## Begin Document

Bushido, the Soul of Japan
Summary and notes of Inazo Nitobe's seminal book.
Overview
Inazo Nitobe, son of a Samurai, pens the first written account of the Samurai code, Bushido.
Bushido, lit. the way of the warrior, was a philosophy of life which governed every action of the Samurai. Its influence permeates the culture and mindset of modern Japan.
You can read the full text for free here.
Chapters
The book’s chapter list is essentially a list of key Bushido virtues and principles:
Summary
The elements of Bushido
The tripod that supported the framework of Bushido was said to be Chi, Jin, Yu; respectively Wisdom, Benevolence, and Courage.
The discipline of fortitude on the one hand, inculcating endurance without a groan, and the teaching of politeness on the other, requiring us not to mar the pleasure or serenity of another by manifestations of our own sorrow or pain, combined to engender a stoical turn of mind, and eventually to confirm it into a national trait of apparent stoicism. Also: “Politeness is a poor virtue, if it is actuated only by a fear of offending good taste, whereas it should be the outward manifestation of a sympathetic regard for the feelings of others.”
The spiritual aspect of valor is evidenced by composure—calm presence of mind. Tranquility is courage in repose.
The sense of honor, implying a vivid consciousness of personal dignity and worth.
That proud submission, that dignified obedience, that subordination of heart which kept alive, even in servitude itself, the spirit of exalted freedom.
Calmness of behavior and composure of mind should not be disturbed by passion of any kind.
Life [was] regarded as the means whereby to serve his master, and its ideal being set upon honor.
Bushido laid particular stress on the moral conduct of rulers and public men and of nations.
Yoyū, what we call a capacious mind, is far from being pressed or crowded and always has room for something more.
A good name — one’s reputation, the immortal part of one’s self.
Giri (義理), literally the Right Reason, came in time to mean a vague sense of duty which public opinion expected an incumbent to fulfill. In its original and unalloyed sense, it meant duty, pure and simple. Though love should be the only motive, lacking that, there must be some other authority to enforce filial piety; and they formulated this authority in Giri.
Giri is a product of the conditions of an artificial society — of a society in which accident of birth and unmerited favor instituted class distinctions, in which the family was the social unit, in which seniority of age was of more account than superiority of talents, in which natural affections had often to succumb before arbitrary man-made customs. Because of this very artificiality, Giri in time degenerated into a vague sense of propriety called up to explain this and sanction that — as, for example, why a mother must, if need be, sacrifice all her other children in order to save the first-born; or why a daughter must sell her chastity to get funds to pay for the father’s dissipation, and the like.
The curriculum of studies, according to the pedagogics of Bushido, consisted mainly of the following—fencing, archery, jiujutsu or yawara, horsemanship, the use of the spear, tactics, calligraphy, ethics, literature, and history.

## End Document

Given instruction A >>
Can you give the records again from their first line through the line containing "Action: (x=32, y=405)", switching "GUI agent" to "UI assistant" and leaving everything else as it is?

## Begin Entries

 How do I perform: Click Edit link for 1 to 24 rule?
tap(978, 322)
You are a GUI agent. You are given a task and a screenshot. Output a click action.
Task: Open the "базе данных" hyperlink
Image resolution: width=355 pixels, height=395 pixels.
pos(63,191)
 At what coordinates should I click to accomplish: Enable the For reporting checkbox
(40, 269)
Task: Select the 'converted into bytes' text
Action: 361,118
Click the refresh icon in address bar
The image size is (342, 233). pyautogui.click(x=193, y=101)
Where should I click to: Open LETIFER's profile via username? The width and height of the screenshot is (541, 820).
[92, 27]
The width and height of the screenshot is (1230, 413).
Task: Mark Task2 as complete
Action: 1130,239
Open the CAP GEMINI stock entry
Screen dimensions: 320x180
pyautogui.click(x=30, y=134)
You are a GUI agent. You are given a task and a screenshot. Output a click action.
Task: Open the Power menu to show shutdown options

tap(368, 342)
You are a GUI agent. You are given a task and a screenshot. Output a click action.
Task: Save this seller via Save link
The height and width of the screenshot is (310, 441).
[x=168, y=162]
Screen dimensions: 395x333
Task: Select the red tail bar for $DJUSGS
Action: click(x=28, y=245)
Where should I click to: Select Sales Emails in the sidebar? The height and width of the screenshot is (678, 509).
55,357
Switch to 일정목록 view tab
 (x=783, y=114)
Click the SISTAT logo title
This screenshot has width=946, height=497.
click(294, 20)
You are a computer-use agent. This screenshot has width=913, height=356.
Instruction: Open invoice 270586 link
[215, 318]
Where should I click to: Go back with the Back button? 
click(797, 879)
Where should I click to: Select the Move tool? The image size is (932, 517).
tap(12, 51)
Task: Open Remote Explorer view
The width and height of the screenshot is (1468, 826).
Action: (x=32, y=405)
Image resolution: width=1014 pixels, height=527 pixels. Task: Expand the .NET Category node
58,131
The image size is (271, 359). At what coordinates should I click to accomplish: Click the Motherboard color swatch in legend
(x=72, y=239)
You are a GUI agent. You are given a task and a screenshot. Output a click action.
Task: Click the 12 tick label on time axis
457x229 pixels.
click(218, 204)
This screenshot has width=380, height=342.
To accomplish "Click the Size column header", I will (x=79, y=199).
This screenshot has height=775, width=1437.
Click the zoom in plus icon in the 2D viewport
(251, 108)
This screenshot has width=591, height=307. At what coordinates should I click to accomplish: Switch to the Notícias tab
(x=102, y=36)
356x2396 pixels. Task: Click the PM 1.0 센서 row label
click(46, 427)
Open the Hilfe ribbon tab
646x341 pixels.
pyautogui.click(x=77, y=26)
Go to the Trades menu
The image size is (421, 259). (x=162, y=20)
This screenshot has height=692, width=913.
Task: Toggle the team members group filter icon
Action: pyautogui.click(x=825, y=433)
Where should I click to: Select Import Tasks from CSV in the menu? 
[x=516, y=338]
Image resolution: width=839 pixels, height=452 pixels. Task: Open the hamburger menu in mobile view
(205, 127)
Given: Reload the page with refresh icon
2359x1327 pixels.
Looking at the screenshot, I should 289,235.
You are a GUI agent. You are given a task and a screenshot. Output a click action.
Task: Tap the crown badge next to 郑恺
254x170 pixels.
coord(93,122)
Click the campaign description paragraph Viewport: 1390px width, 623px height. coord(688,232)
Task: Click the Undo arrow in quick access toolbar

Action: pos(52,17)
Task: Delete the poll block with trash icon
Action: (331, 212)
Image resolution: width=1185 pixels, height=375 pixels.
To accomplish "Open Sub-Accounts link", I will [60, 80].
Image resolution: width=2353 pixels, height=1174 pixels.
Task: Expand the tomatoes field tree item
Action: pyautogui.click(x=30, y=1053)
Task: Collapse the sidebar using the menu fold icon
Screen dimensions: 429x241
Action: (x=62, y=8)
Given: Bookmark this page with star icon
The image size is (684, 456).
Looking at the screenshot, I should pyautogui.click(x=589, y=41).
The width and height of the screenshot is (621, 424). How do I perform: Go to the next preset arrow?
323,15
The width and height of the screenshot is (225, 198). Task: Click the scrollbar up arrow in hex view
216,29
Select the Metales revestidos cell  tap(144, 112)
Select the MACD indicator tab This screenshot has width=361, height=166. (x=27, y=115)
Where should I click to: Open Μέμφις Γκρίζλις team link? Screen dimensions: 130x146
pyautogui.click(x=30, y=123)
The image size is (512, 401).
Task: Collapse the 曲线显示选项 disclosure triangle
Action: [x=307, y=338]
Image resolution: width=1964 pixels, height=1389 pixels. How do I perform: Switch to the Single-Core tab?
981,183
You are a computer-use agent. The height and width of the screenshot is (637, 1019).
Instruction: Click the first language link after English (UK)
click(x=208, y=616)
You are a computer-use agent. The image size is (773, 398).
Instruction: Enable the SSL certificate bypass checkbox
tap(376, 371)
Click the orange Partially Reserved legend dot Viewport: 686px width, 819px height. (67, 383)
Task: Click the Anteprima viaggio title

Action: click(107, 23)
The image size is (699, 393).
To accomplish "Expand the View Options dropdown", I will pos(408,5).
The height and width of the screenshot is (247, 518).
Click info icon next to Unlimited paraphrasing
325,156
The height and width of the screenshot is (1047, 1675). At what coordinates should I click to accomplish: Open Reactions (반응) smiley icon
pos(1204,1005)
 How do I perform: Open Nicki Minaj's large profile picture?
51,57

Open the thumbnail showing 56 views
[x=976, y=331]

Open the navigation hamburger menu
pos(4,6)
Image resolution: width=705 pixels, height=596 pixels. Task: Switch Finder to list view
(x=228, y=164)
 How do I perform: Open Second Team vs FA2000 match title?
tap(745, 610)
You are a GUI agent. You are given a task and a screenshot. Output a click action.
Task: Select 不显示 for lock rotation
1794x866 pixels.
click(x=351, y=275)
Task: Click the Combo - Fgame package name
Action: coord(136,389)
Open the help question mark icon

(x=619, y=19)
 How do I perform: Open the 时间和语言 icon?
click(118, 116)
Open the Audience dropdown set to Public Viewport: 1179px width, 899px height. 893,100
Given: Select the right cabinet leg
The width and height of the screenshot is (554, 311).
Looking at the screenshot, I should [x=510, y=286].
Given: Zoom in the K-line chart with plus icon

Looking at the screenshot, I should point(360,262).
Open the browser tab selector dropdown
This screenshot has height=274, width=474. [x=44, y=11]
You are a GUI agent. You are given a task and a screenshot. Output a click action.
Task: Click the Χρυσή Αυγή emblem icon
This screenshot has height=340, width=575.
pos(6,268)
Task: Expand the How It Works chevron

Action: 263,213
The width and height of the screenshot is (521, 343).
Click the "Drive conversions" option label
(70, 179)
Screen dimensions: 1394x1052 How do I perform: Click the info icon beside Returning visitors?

## End Entries

Given instruction B >>
In the Bushido summary, what three virtues form the tripod that supported the framework of Bushido?

Correct response A >>
 How do I perform: Click Edit link for 1 to 24 rule?
tap(978, 322)
You are a UI assistant. You are given a task and a screenshot. Output a click action.
Task: Open the "базе данных" hyperlink
Image resolution: width=355 pixels, height=395 pixels.
pos(63,191)
 At what coordinates should I click to accomplish: Enable the For reporting checkbox
(40, 269)
Task: Select the 'converted into bytes' text
Action: 361,118
Click the refresh icon in address bar
The image size is (342, 233). pyautogui.click(x=193, y=101)
Where should I click to: Open LETIFER's profile via username? The width and height of the screenshot is (541, 820).
[92, 27]
The width and height of the screenshot is (1230, 413).
Task: Mark Task2 as complete
Action: 1130,239
Open the CAP GEMINI stock entry
Screen dimensions: 320x180
pyautogui.click(x=30, y=134)
You are a UI assistant. You are given a task and a screenshot. Output a click action.
Task: Open the Power menu to show shutdown options

tap(368, 342)
You are a UI assistant. You are given a task and a screenshot. Output a click action.
Task: Save this seller via Save link
The height and width of the screenshot is (310, 441).
[x=168, y=162]
Screen dimensions: 395x333
Task: Select the red tail bar for $DJUSGS
Action: click(x=28, y=245)
Where should I click to: Select Sales Emails in the sidebar? The height and width of the screenshot is (678, 509).
55,357
Switch to 일정목록 view tab
 (x=783, y=114)
Click the SISTAT logo title
This screenshot has width=946, height=497.
click(294, 20)
You are a computer-use agent. This screenshot has width=913, height=356.
Instruction: Open invoice 270586 link
[215, 318]
Where should I click to: Go back with the Back button? 
click(797, 879)
Where should I click to: Select the Move tool? The image size is (932, 517).
tap(12, 51)
Task: Open Remote Explorer view
The width and height of the screenshot is (1468, 826).
Action: (x=32, y=405)

Correct response B >>
Chi, Jin, and Yu: Wisdom, Benevolence, and Courage.